November ‘supermoon’ 7% larger than normal full moon
November 11, 2016, 7:00 pm ASTLast Updated: November 10, 2016, 6:28 pm
Stargazers might want to look up Monday when the largest supermoon in at least 70 years lights up the sky. It won’t be this close to Earth again until November 2034, according to NASA.
But don’t expect the moon to jump out of the sky.
“It’s not like it is twice the size,” said Dave Lane, director of the Saint Mary’s University observatory.
November’s full moon is classified as a supermoon because it is the closest the moon will be to Earth all year, about 356,500 km.
This supermoon is seven per cent larger than a normal full moon. To the naked eye, it won’t look much different.
“If I told you I could jump seven per cent higher than the average man, would you call me Superman?” Dave Chapman, a vice-president with the Royal Astronomical Society of Canada, Halifax Centre, said with a laugh.
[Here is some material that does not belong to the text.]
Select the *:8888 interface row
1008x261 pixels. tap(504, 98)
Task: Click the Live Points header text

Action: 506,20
“Maybe you have to go back to 1948 to find (a full moon) that’s closer,” he added, “but we’re only talking a few kilometres or tens of kilometres.”
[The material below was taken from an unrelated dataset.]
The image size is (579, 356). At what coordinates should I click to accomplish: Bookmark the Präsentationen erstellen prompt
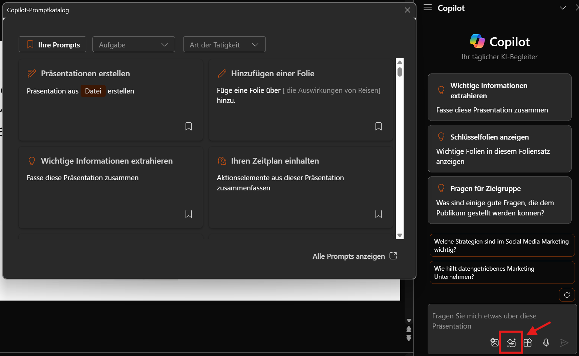tap(189, 126)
The closest point to Earth on the moon’s elliptical orbit is called perigee, and most astronomers call close full moons perigee moons, not supermoons. Perigee is around 360,000 km to Earth: the same distance as driving from Yarmouth to Sydney, N.S,. 513 times. Perigee moons are common, often occurring multiple times a year. There was one in October and there will be one in December too.
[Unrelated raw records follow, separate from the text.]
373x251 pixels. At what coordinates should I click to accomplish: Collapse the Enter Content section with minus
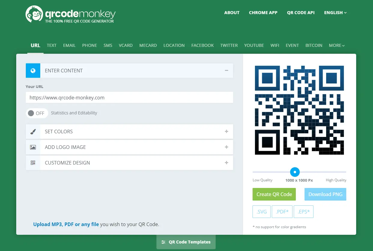[x=226, y=71]
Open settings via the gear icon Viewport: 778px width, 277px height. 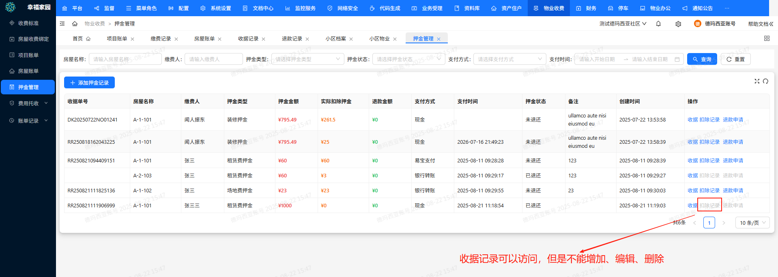click(x=678, y=24)
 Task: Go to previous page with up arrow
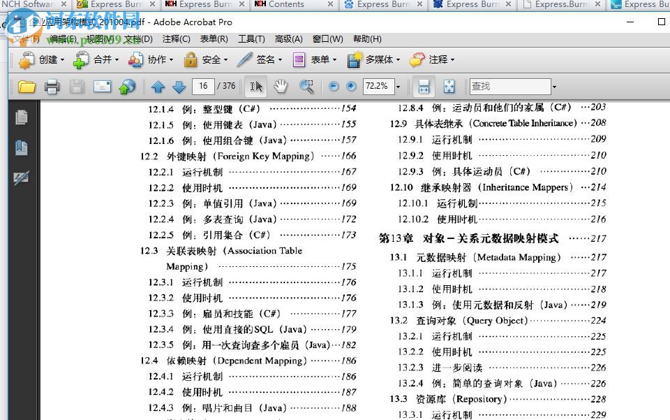[158, 86]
This supermoon is less than one per cent larger than October’s full moon.
‘Pretty extreme tides’
A supermoon still has an influence on the Earth. Nova Scotia will experience higher tides, said Lane, “which is probably a larger effect of close moons than you being able to see them.”
Lane said to expect “pretty extreme tides” in the Bay of Fundy, but Nova Scotia probably won’t experience any flooding.
The moon will start looking larger on Sunday night. The supermoon comes closest to Earth at 9:20 a.m. AT Monday, and gets farther away as the day goes on, so the moon will actually be smaller at night.
Halifax stargazers can watch the moon rise around 5:20 p.m. on Monday, about 30 minutes after sunset. It’s best to watch from a high point in the city, like Citadel Hill, looking across the harbour to Dartmouth.
Chapman encourages people to head out Monday and look up.
“It’s important for people to keep connected to the sky,” he said. “We’re living here on the Earth and we get our heads down in screens … and very few of us take the time to look up.”